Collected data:
-------------------------

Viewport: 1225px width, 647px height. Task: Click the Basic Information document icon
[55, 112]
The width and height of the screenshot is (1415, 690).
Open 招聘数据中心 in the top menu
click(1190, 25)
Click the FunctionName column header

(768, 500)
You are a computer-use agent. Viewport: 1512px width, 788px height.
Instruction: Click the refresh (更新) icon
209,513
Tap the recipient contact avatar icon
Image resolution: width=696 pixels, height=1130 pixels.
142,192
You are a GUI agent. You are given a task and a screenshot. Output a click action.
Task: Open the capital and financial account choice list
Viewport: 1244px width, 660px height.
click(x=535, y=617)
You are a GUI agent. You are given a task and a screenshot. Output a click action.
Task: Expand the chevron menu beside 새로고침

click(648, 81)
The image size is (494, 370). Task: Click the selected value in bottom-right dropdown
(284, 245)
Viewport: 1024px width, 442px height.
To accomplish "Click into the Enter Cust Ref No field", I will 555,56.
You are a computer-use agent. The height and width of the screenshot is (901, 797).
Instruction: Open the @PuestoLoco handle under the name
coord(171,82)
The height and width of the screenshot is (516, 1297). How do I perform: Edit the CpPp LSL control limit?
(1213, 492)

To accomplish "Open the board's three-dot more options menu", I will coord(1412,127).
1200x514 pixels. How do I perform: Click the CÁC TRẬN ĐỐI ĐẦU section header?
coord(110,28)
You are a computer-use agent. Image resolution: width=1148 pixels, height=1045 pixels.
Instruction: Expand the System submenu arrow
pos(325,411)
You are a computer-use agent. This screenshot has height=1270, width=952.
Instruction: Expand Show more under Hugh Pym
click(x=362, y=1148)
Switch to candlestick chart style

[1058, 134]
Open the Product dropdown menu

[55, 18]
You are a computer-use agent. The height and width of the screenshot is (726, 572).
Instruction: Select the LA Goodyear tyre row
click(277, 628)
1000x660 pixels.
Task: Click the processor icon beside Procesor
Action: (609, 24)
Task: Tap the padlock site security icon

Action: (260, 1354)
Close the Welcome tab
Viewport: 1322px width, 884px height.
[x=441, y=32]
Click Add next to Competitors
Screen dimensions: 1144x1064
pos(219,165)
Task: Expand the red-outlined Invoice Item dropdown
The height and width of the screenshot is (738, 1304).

-------------------------

Task to carry out => Your task is to retype, exactly and only, the lines from the one with "is (726, 572)." through the final line above.

Solution for this exercise =>
You are a computer-use agent. The height and width of the screenshot is (726, 572).
Instruction: Select the LA Goodyear tyre row
click(277, 628)
1000x660 pixels.
Task: Click the processor icon beside Procesor
Action: (609, 24)
Task: Tap the padlock site security icon

Action: (260, 1354)
Close the Welcome tab
Viewport: 1322px width, 884px height.
[x=441, y=32]
Click Add next to Competitors
Screen dimensions: 1144x1064
pos(219,165)
Task: Expand the red-outlined Invoice Item dropdown
The height and width of the screenshot is (738, 1304).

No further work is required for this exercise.